Trying to be as philosophical as possible, Mark Dessommes, marketing director for this wireless products manufacturer, says, "We are competing against the world in this category. We obviously put a lot of emphasis on customer service. Everyone around here believes that's what you have to do to be successful in this market."

And in a marketplace where customers find it tough to see much differentiation in products, agility in customer service is what can lead to success, says Dessommes.

He says the company is currently undergoing some minor "tweaking" to improve it's ability to respond to customers' concerns. He feels customers see more value in a company by how the company performs the processes it has in place, rather than in any awards the company might receive.

"You can't be too rigid in your application of [customer service] processes," says Dessommes, "because every customer service problem is not the same. Flexibility is the key. And empowering the guys in the field to make decisions and not having to seek approval-in solving the customer's problem-is an important aspect."
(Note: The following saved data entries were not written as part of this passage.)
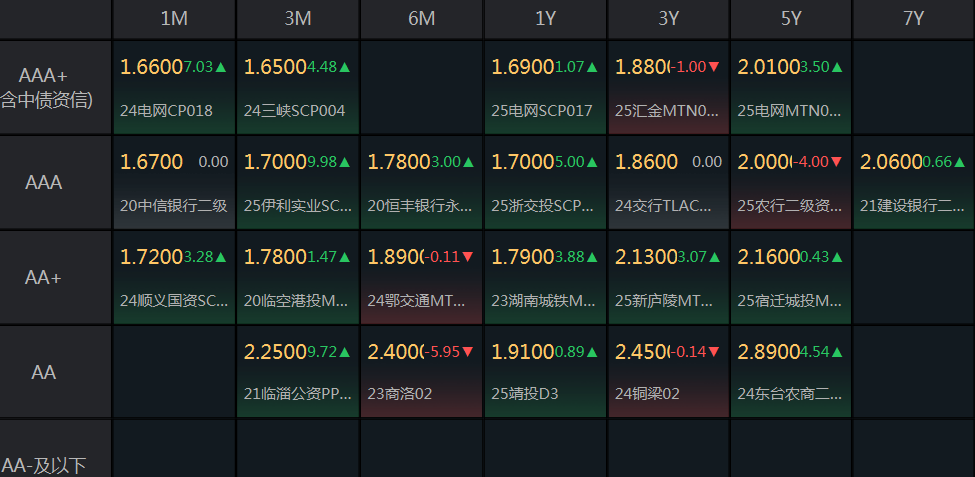Click yield 1.8600 for 24交行TLAC bond
The image size is (975, 477).
[x=646, y=162]
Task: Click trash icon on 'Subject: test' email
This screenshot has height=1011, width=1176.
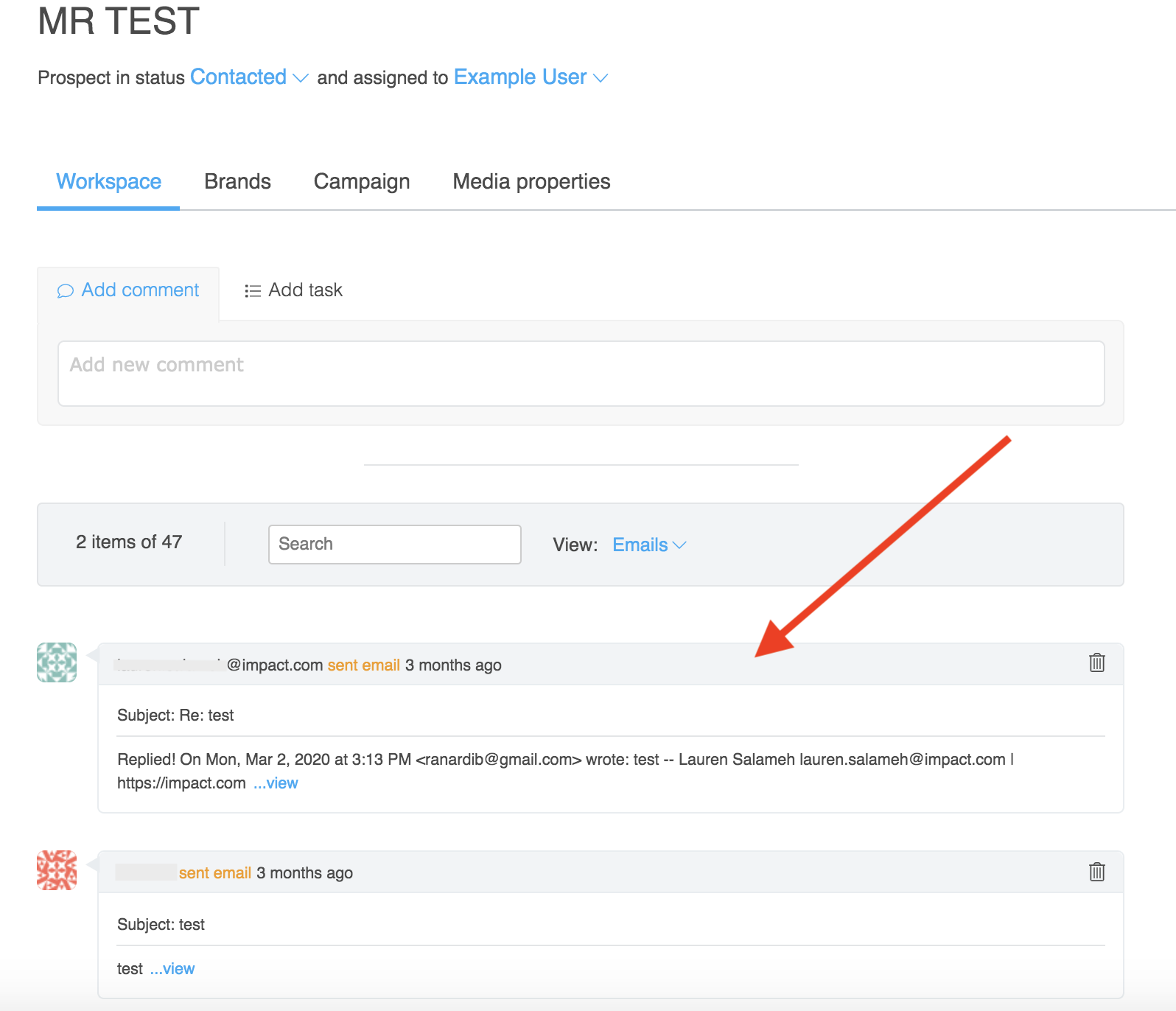Action: point(1096,872)
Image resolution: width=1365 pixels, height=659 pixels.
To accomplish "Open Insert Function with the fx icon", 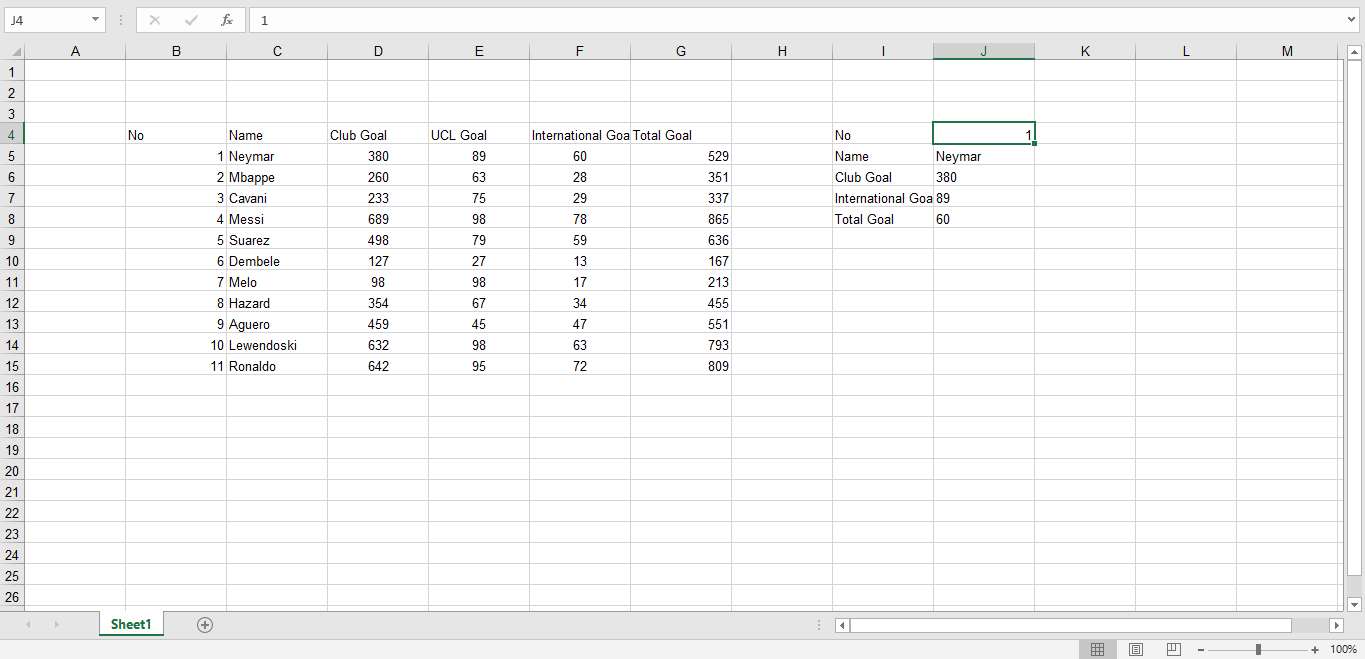I will click(x=226, y=19).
Work hard. Have fun. Make money.
How employees are treated can make or break a company.

As the Investors in People Standard notes, this is not rocket science. To find out what difference investing in employees—in terms of education and goal-setting makes—managers have to talk with their employees. As Joe Scarlett, chairman of the Tractor Supply Company (Nashville) told the audience at the Warehousing Research Education Council annual conference, "Work hard. Have fun. Make money." And while that might sound like conflicting goals to some, Scarlett said any company can do it when it puts people first and follows the simple principle of treating others as they themselves would like to be treated.

"At Tractor Supply," says Scarlett, "we hire hard. We want the employment relationship to last, so we put a lot of effort into the hiring process. We're tough to come to work for. But then we can manage easy. Recognition is the number-one motivator, so we share our employee's success stories."

The Container Store's Carovillano uses a sports metaphor to describe how a company becomes an employer of choice: "If you're going to be the coach of a successful team, you need to tell the players the rules, show them the goals, give them the right equipment and tell them how to score."

Factoring in Fun

Labor management software (LMS), which helps define optimum work practices and reports key labor performance indicators, can tell a manager at a glance what's happening on the shop floor. But software that minutely tracks how people are working sounds like it might filter out things like having fun on the job. Not so says John Murphy, vice president labor management for RedPrairie (Waukesha, Wis.).

"We're measuring from clock-in to clockout," he says. "In there you have personal time, fatigue time and delay time. You account for 'fun' time because you factor in employee meetings that do not count against the employee."

A major benefit of LMS programs, says Murphy, is that they change the culture of a distribution center from one in which managers run around, making sure everyone is busy, to an atmosphere in which the manager can become a mentor.

"The closer to real time a manager can give an employee feedback," he says, "especially if it's negative, the better the result."

An advantage of an LMS is that it creates preferred methods for performing tasks in a safe, efficient and repeatable way. These are things that can be measured, and thus improved upon.

"While labor standards are unique to every building," says Murphy, "the ergonomics of how to lift a box, for example, have been with us for decades. The standard becomes: what equipment will be used to lift the box or travel time the employee requires to move the box from point A to point B."

A labor management system improves visibility and control of what is happening inside the building. People are measured against the work. All individuals can be measured against how fast an average employee does the task, not how fast a co-worker does the task.

"A lot of technology and process transformation is being applied to logistics," he says. "Managers are looking for the critical metrics of what runs the business. The seat-of-the-pants methodology is going by the wayside."